* Task *
Once the line containing "This screenshot has width=1230, height=666." has been copied, stop; copy every line before it exactly, beginning with the first line of the material below.

--- Material provided Enclosed Below ---

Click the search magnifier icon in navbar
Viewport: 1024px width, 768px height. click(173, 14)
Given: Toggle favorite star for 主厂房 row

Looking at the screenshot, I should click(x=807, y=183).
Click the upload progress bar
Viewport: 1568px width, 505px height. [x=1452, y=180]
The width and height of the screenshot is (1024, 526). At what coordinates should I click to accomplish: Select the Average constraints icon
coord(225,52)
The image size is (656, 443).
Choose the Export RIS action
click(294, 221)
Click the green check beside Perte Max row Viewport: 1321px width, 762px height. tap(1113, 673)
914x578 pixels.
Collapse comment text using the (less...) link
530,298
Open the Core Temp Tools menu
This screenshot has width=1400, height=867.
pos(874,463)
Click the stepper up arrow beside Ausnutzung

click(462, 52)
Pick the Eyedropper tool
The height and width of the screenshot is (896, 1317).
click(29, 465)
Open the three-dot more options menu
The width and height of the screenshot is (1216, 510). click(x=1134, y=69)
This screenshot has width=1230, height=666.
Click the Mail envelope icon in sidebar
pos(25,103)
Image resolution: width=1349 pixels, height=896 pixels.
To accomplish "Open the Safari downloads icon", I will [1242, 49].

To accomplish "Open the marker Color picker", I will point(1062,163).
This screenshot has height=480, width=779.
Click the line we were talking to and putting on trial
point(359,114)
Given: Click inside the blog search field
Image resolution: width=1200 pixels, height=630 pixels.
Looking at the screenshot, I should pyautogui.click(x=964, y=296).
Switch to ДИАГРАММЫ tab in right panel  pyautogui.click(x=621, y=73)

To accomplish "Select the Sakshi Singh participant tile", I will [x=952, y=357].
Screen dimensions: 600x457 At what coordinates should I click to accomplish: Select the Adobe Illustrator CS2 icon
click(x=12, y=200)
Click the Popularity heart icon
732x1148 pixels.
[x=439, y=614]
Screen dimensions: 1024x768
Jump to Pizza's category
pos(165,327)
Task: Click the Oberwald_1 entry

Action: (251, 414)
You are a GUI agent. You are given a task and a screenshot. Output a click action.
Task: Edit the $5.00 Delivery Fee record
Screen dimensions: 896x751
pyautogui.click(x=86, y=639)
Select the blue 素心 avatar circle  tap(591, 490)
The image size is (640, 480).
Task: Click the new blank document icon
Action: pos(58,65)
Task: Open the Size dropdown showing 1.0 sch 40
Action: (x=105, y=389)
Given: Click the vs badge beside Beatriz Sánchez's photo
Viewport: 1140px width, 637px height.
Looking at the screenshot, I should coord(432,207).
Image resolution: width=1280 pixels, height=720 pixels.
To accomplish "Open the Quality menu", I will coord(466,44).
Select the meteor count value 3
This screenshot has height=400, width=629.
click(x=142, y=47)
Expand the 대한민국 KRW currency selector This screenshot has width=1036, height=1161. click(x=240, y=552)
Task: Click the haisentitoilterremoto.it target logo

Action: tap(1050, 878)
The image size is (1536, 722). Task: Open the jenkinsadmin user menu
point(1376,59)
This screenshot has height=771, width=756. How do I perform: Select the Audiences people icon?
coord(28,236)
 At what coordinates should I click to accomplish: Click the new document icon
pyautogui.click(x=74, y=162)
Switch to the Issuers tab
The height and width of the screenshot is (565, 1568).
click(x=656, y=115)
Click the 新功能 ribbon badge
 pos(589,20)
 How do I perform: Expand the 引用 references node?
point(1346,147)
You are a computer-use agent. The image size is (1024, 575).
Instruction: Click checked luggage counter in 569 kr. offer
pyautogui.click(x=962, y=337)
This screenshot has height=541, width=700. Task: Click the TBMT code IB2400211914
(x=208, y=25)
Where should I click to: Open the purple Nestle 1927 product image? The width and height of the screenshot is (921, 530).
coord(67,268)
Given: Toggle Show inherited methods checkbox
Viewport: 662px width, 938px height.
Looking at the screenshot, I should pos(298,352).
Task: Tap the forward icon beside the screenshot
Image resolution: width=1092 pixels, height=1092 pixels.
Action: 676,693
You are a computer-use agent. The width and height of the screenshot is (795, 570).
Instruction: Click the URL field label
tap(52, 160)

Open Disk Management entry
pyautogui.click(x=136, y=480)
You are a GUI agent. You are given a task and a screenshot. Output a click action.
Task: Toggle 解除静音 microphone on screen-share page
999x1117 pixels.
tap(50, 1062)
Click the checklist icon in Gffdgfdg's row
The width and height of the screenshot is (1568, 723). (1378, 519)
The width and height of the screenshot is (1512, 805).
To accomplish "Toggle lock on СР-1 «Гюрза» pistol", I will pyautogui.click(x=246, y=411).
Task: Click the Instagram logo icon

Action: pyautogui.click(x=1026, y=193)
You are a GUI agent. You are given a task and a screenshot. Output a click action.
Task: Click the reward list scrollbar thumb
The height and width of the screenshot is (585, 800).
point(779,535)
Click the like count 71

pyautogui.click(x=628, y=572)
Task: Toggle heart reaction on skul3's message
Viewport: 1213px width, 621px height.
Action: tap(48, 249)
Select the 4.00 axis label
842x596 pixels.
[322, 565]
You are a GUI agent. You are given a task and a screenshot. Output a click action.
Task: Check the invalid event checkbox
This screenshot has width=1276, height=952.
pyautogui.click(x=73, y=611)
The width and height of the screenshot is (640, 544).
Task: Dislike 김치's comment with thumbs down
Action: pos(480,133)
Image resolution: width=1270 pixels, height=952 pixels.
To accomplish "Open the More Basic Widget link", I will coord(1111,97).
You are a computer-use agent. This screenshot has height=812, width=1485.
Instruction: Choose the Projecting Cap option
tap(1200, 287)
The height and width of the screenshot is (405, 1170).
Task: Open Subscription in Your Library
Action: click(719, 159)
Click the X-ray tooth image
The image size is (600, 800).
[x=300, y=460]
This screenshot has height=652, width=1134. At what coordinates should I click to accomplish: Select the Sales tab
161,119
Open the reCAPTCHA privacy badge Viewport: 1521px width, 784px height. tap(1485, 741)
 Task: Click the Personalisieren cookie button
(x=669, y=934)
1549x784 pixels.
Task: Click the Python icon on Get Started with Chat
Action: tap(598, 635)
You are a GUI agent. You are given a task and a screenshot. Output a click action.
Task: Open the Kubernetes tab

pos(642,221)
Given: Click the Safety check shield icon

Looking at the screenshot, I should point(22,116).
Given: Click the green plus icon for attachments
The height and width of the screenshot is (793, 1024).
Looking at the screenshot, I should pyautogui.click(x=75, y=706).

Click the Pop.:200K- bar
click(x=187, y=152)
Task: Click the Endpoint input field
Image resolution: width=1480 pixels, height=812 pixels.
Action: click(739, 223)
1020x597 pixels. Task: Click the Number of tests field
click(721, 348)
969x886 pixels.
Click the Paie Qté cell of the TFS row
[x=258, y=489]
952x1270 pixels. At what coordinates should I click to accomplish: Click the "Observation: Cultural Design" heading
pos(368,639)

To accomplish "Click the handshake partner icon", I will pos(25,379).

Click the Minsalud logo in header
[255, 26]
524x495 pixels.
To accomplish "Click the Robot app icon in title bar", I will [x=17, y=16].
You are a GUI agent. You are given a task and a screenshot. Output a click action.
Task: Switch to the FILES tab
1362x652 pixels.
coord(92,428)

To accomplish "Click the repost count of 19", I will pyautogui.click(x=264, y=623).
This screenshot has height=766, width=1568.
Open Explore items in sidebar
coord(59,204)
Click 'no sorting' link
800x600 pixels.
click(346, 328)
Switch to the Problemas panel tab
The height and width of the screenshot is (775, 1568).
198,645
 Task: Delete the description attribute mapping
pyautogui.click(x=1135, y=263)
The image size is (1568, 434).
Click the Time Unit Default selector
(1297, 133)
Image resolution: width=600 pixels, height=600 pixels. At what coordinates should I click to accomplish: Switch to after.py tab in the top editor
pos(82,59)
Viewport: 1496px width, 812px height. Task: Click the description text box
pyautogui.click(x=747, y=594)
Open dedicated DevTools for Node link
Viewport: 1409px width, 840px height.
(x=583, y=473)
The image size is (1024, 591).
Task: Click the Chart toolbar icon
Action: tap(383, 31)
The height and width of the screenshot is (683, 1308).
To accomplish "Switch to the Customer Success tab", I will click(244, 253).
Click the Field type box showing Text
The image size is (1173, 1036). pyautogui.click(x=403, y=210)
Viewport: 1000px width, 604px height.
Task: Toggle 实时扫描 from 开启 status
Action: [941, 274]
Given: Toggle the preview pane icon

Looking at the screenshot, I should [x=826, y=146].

--- End of Enclosed Material provided ---

* Finished task *
Click the search magnifier icon in navbar
Viewport: 1024px width, 768px height. click(173, 14)
Given: Toggle favorite star for 主厂房 row

Looking at the screenshot, I should click(x=807, y=183).
Click the upload progress bar
Viewport: 1568px width, 505px height. [x=1452, y=180]
The width and height of the screenshot is (1024, 526). At what coordinates should I click to accomplish: Select the Average constraints icon
coord(225,52)
The image size is (656, 443).
Choose the Export RIS action
click(294, 221)
Click the green check beside Perte Max row Viewport: 1321px width, 762px height. tap(1113, 673)
914x578 pixels.
Collapse comment text using the (less...) link
530,298
Open the Core Temp Tools menu
This screenshot has width=1400, height=867.
pos(874,463)
Click the stepper up arrow beside Ausnutzung

click(462, 52)
Pick the Eyedropper tool
The height and width of the screenshot is (896, 1317).
click(29, 465)
Open the three-dot more options menu
The width and height of the screenshot is (1216, 510). click(x=1134, y=69)
This screenshot has width=1230, height=666.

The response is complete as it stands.